Хотя ждал я от Эда Большого другой награды. У него есть внебрачная дочь Лампагия — удивительно красивая девушка тринадцати лет. Иногда природа решает не мудрствовать лукаво и создает абсолют. Мало того, что внешность была прекрасна, так у девушки еще было то, что французы будут называть шармом, англичане — сексапильностью, а русские — липкостью. Увидев ее впервые, я «прилип», что случалось со мной за все мои жизни всего несколько раз, на пальцах пересчитаешь. Случилась наша первая встреча перед самым походом к Авиньону. До половозрелости девушку растили вдали от двора, потому что Вальтруда, законная супруга правителя Аквитании, пожилая женщина, видеть ее не желала. Теперь Лампагии надо было потереться в местном «высшем свете», набраться правильных манер, после чего будет выдана замуж за нужного человека или, если отец позволит, за того, в кого влюбится. Еще не пришло время киноактеров, поэтов и футболистов. Сейчас идеальный муж — это в первую, и во вторую, и даже в третью очередь воин, который защитит и материально обеспечит. Если он еще богат и знаменит, то становится принцем на белом коне, независимо от титула и масти обоих. Видимо, байки обо мне впечатлили девушку, и она решила, что я именно тот, кому суждена, откликнулась на мои знаки внимания, утонченные по нынешним временам. Ее отец заметил, точнее, ему, скорее всего, подсказала жена, что мы с Лампагией не прочь стать супругами, и не стал мешать, что было как бы неофициальным разрешением на брак. Все подумали, что он ждет от меня следующий подвиг, чтобы в награду всучить дочь, породниться, привязать к себе покрепче, поэтому никто не мешал нам с девушкой проводить много времени вместе. Не скажу, что за нами совсем не присматривали, особенно во дворце, где было много кроватей, но в беседке, которая находилась в небольшом саду во дворе, никто не следил зорко. Может быть, надеялись на мою рассудительность (ха-ха!) или целомудрие Лампагии (ха-ха-ха!).
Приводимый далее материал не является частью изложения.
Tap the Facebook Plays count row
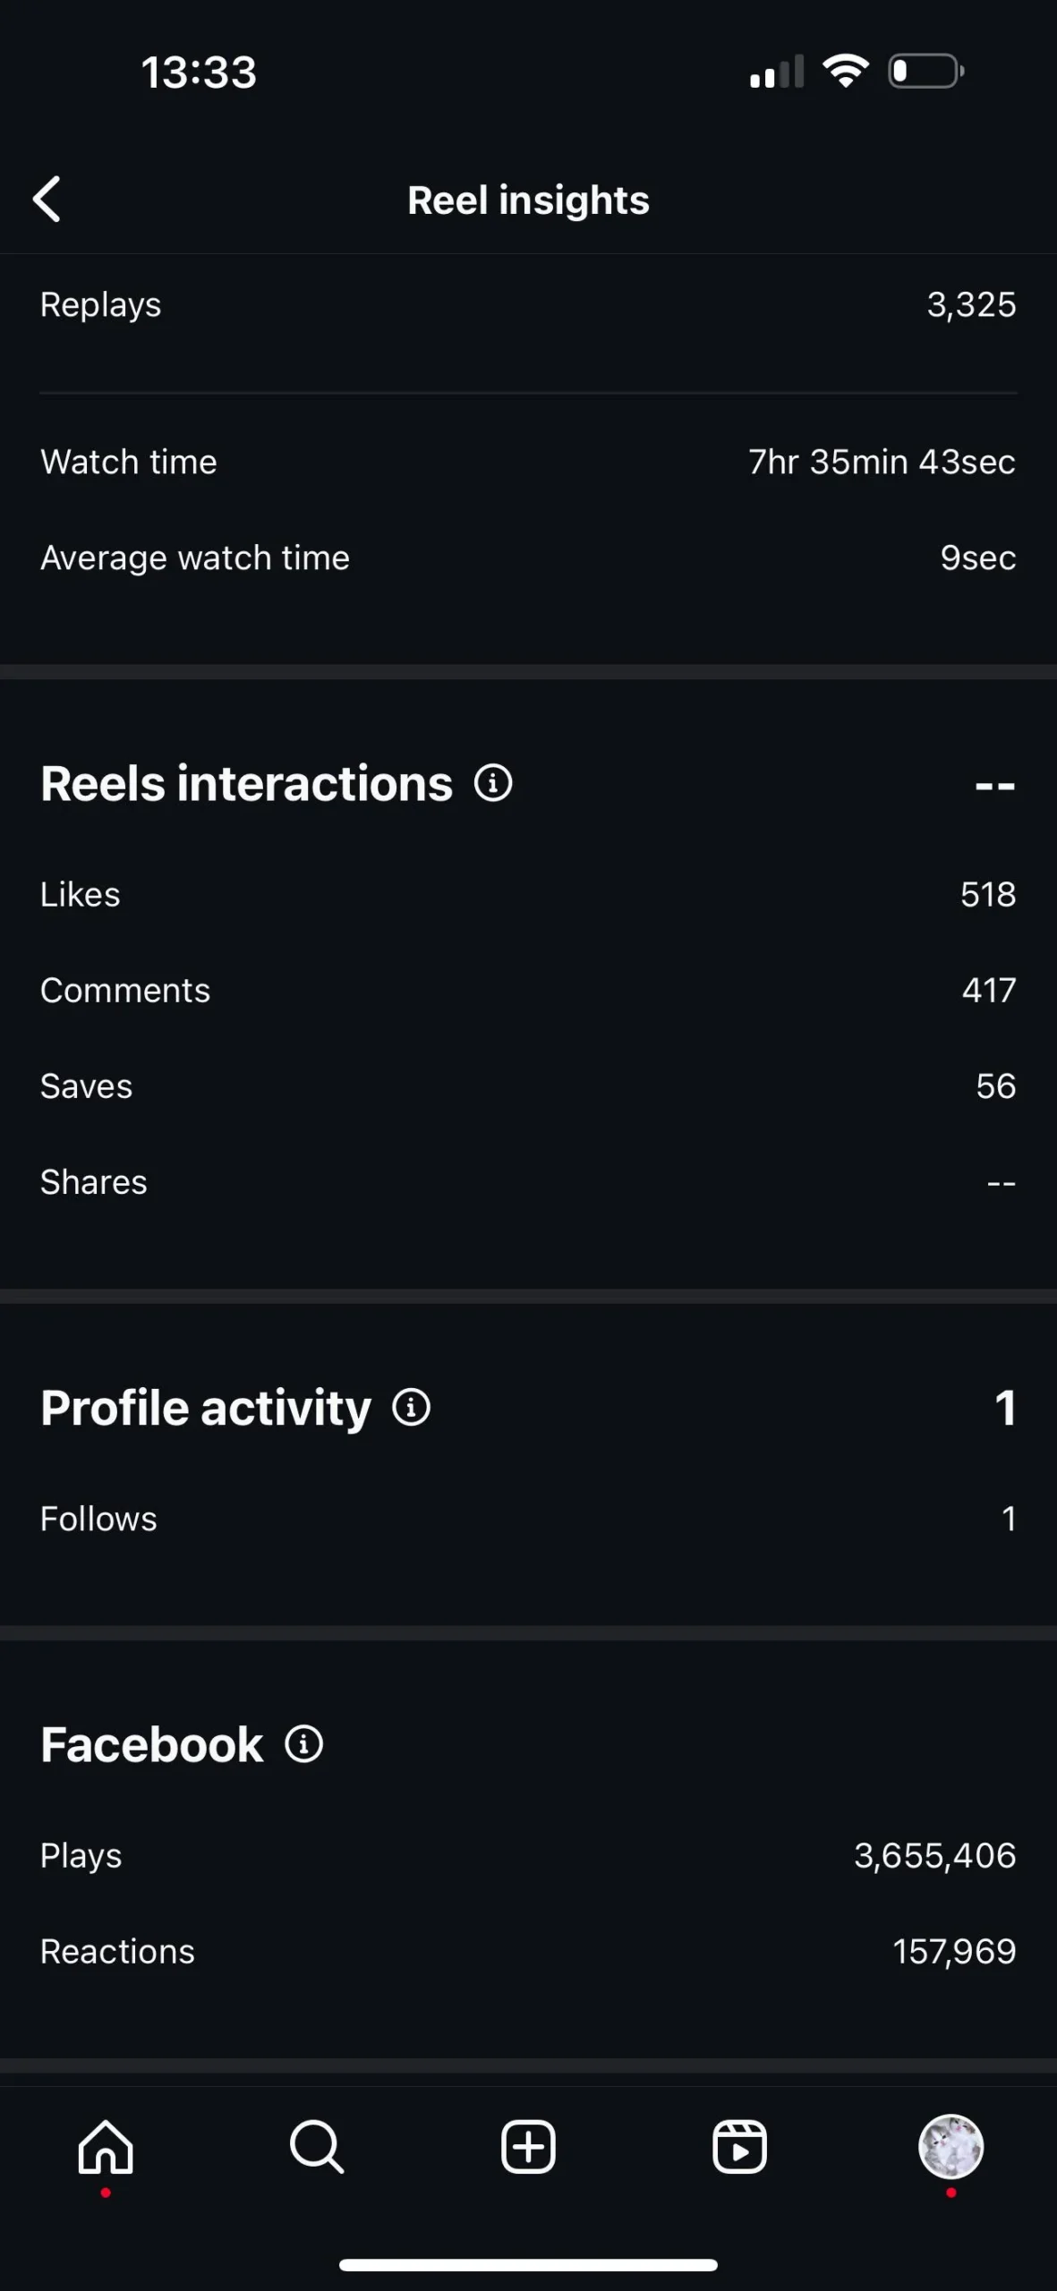 (x=528, y=1855)

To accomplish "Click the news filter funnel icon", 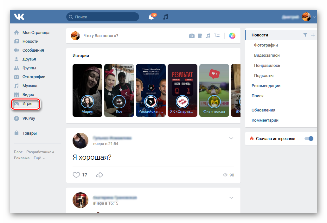I will 305,35.
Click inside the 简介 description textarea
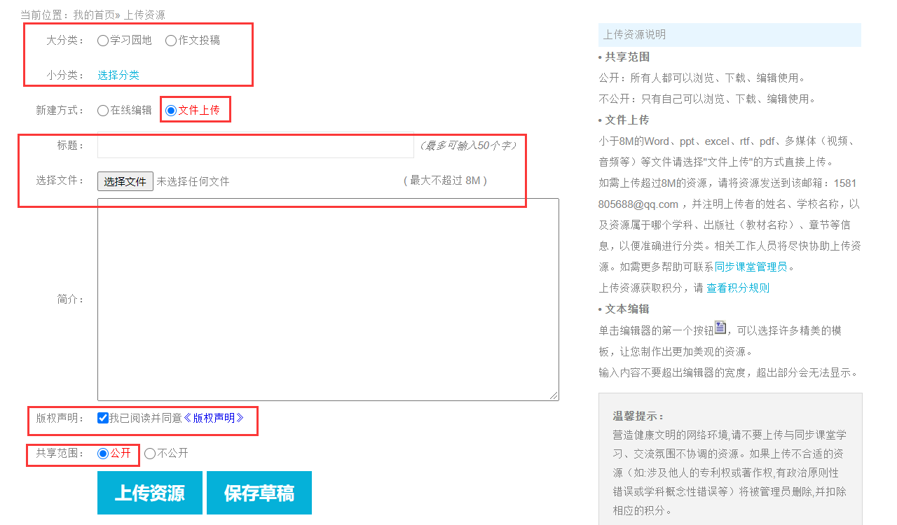This screenshot has height=525, width=897. coord(328,300)
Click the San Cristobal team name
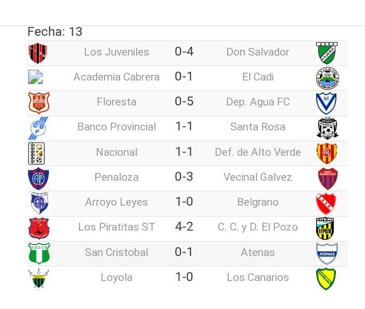Viewport: 365px width, 309px height. coord(116,252)

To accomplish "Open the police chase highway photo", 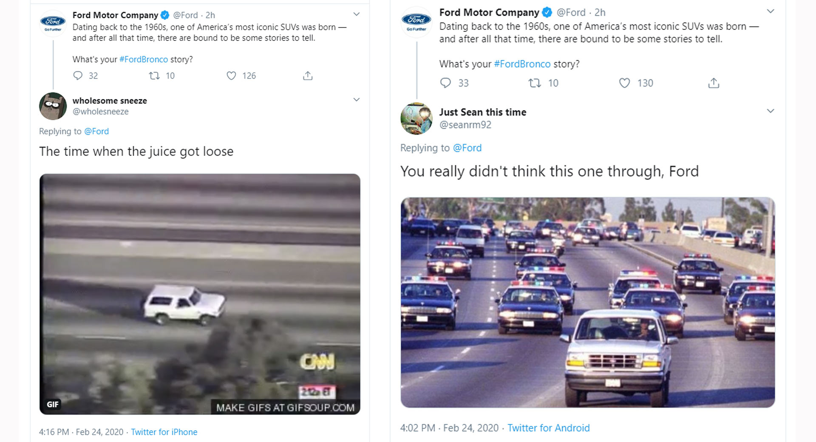I will [x=587, y=302].
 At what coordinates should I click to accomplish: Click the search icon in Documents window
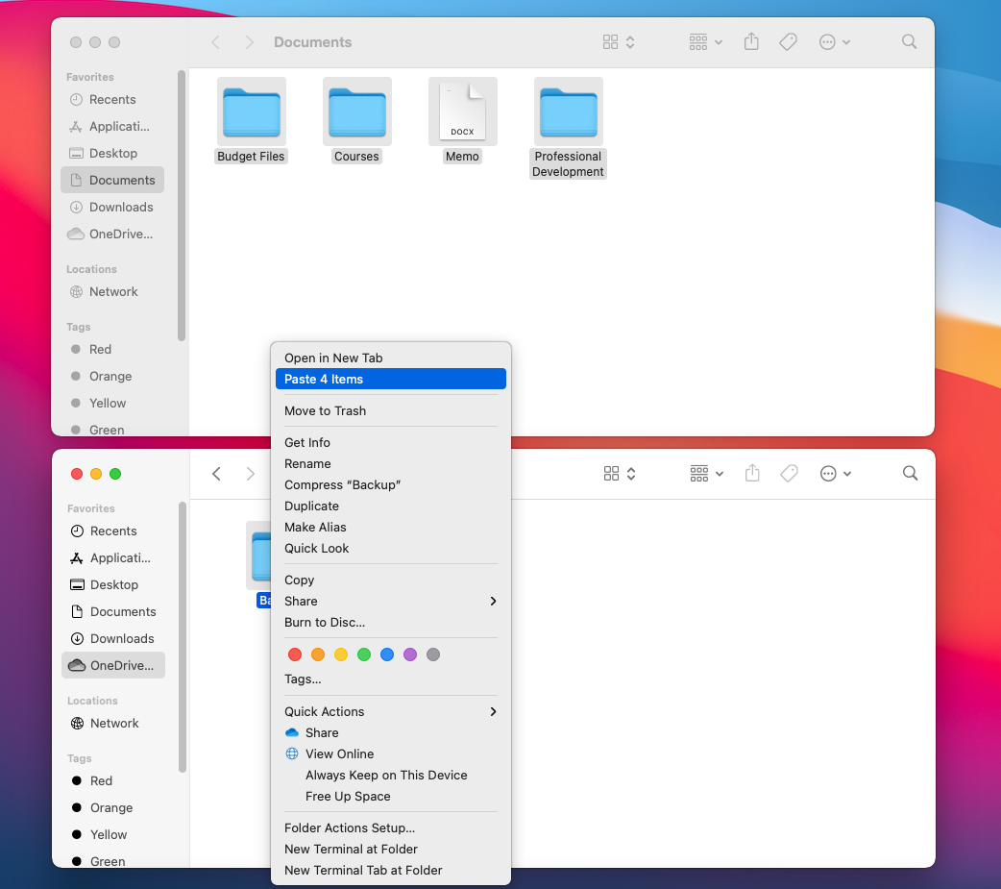909,42
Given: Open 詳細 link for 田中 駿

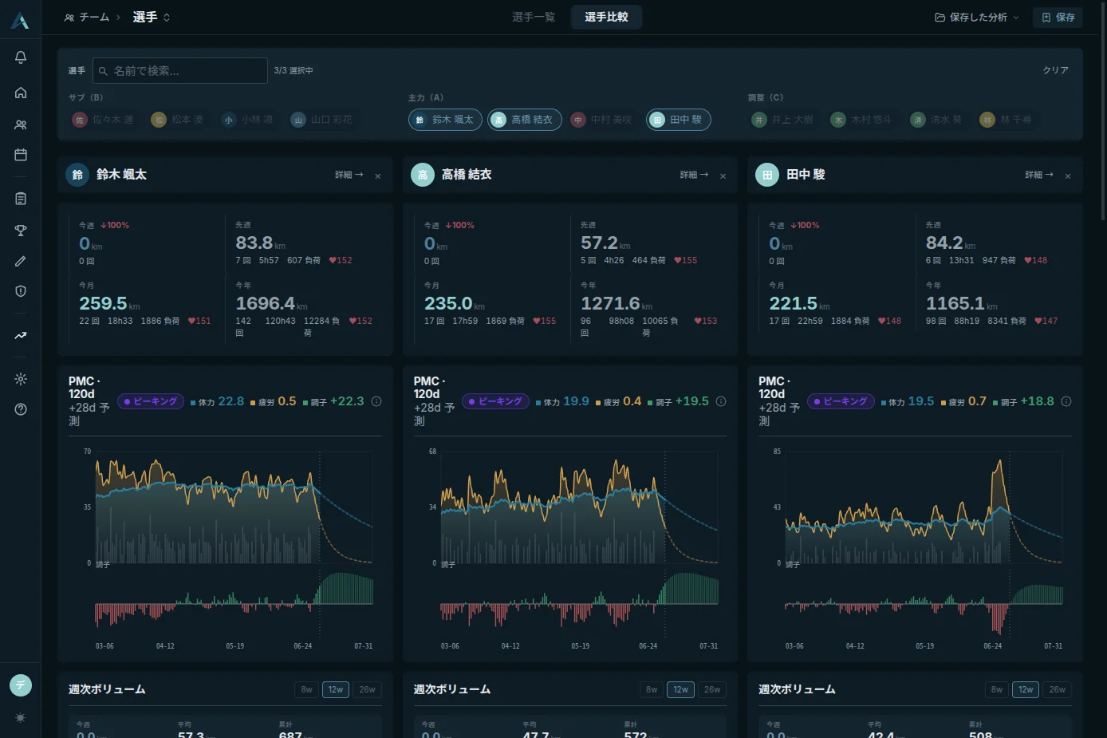Looking at the screenshot, I should click(1039, 175).
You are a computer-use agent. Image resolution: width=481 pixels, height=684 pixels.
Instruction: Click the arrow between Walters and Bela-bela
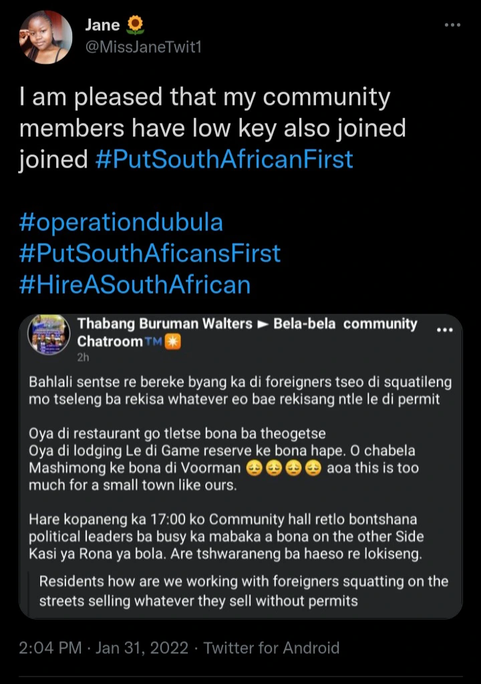pos(263,324)
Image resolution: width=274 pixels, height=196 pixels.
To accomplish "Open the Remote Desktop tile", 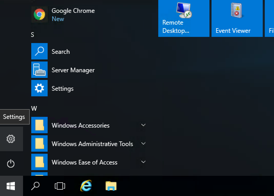I will (x=184, y=18).
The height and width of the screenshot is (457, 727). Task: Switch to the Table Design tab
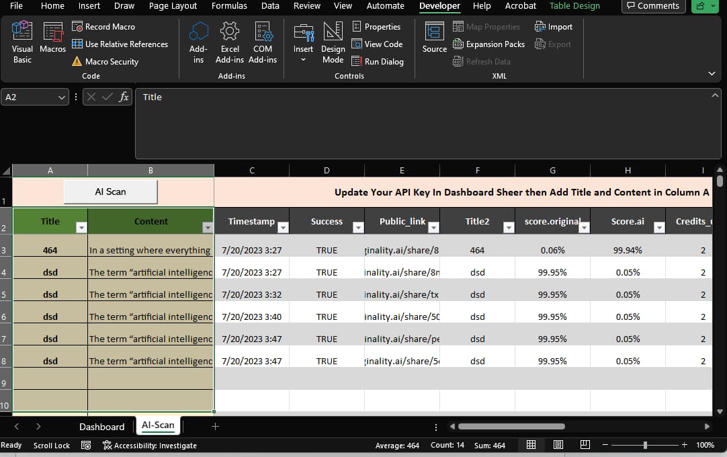tap(574, 6)
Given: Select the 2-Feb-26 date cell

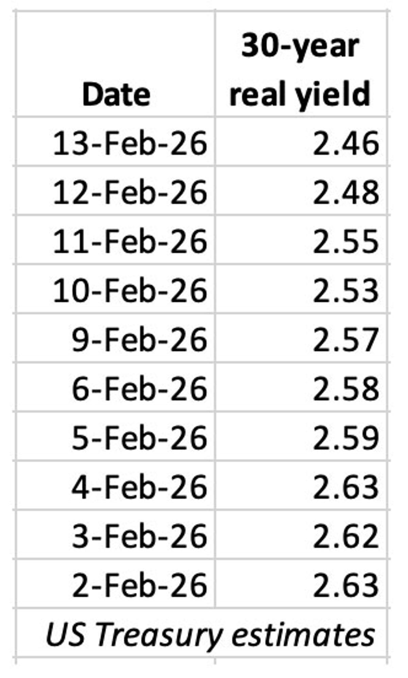Looking at the screenshot, I should point(139,585).
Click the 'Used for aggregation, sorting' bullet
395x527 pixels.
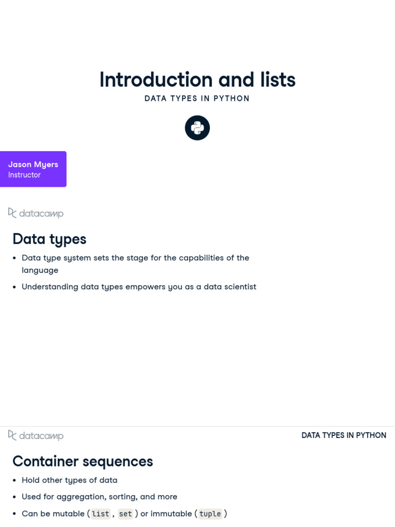[99, 497]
Сиеста — это не время суток и даже не процесс. Это ритуал. Не соблюдать его могут только больные и чужие. Как мне рассказывали во время службы в армии Петра Первого, именно из-за несоблюдения сиесты и грохнули Лжедмитрия Первого, потому что знатному русскому человеку, наученному греческими монахами, положено было спать после обеда. Само собой, в Тулузе этот ритуал соблюдали строго. Во дворце правителя Аквитании после обеда дрыхли даже рабы. Не спалось только двоим — мне и Лампагии. У нас был свой ритуал, более приятный.